Type out the complete listing below word for word, without its pictures.

# Given entries
----------

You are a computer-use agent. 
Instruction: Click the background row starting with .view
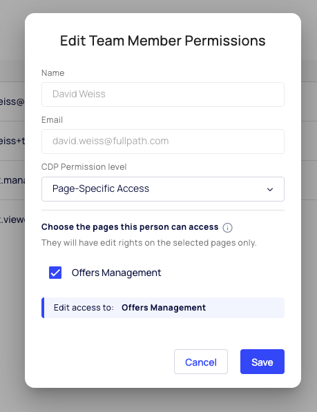coord(12,219)
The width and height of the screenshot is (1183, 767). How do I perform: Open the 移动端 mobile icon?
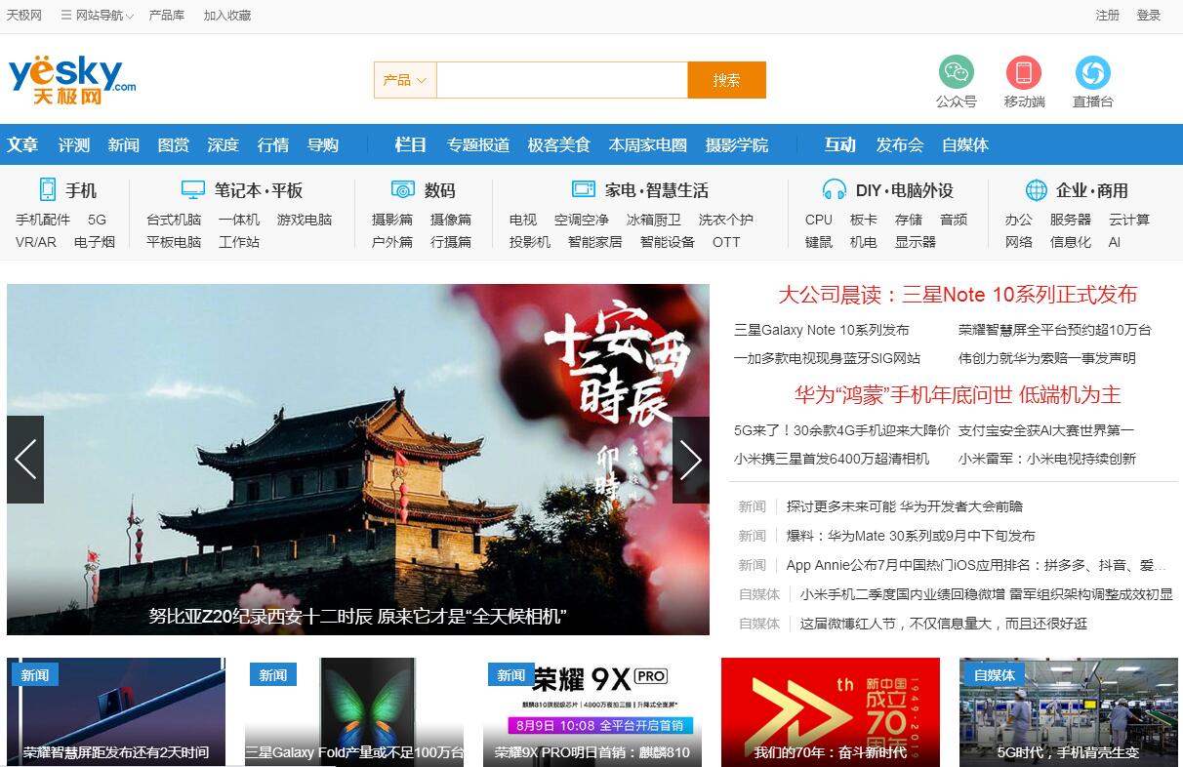(1024, 73)
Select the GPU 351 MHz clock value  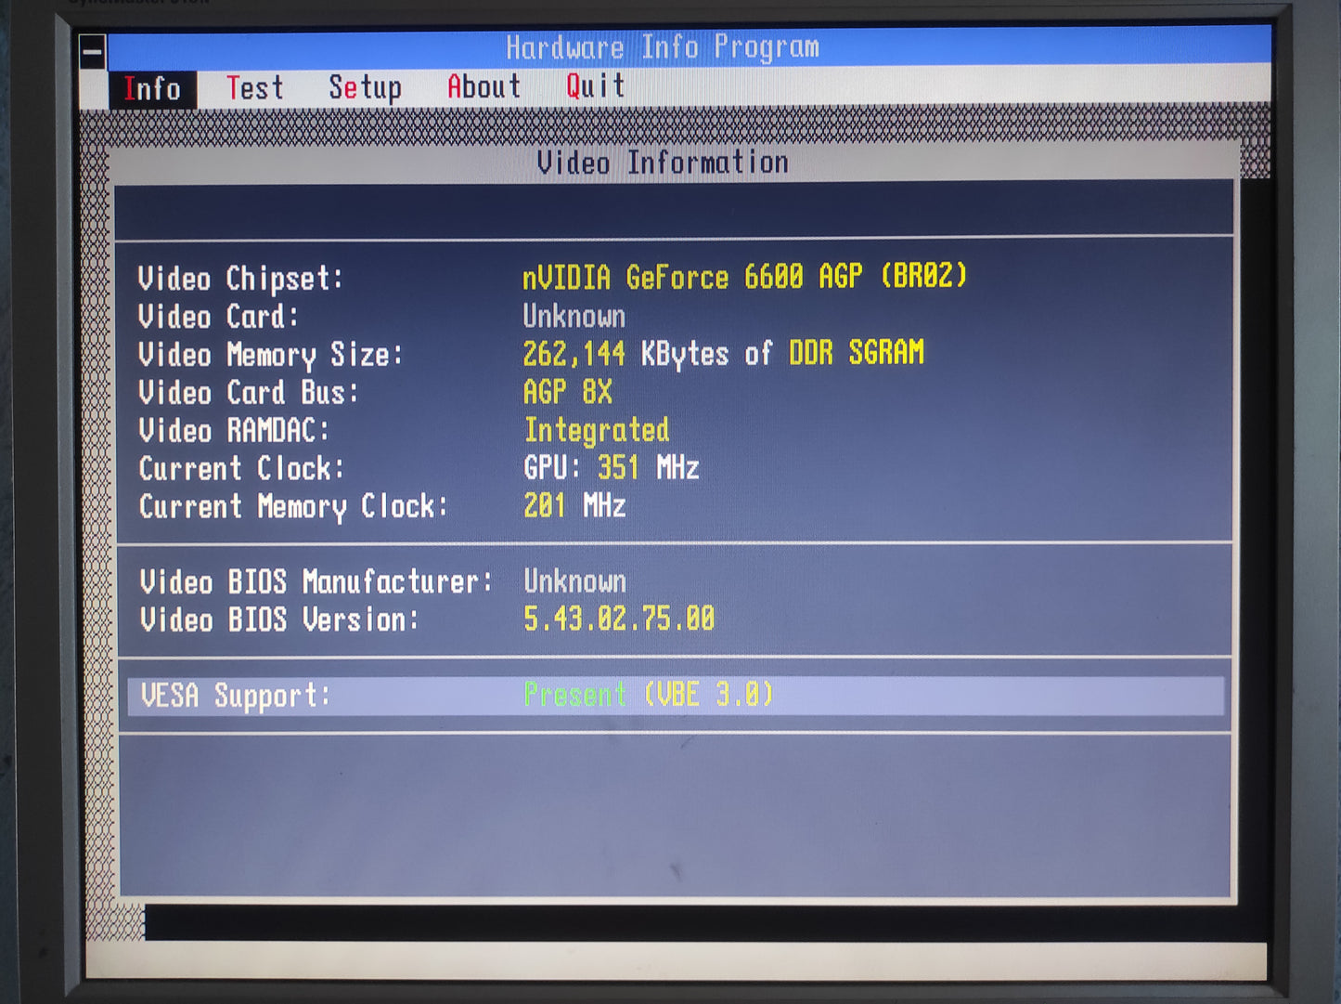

----------

# Your solution
You are a computer-use agent. 
Instruction: Click the background row starting with .view
coord(12,219)
The width and height of the screenshot is (1183, 767). How do I perform: Open the 移动端 mobile icon?
(1024, 73)
Select the GPU 351 MHz clock value  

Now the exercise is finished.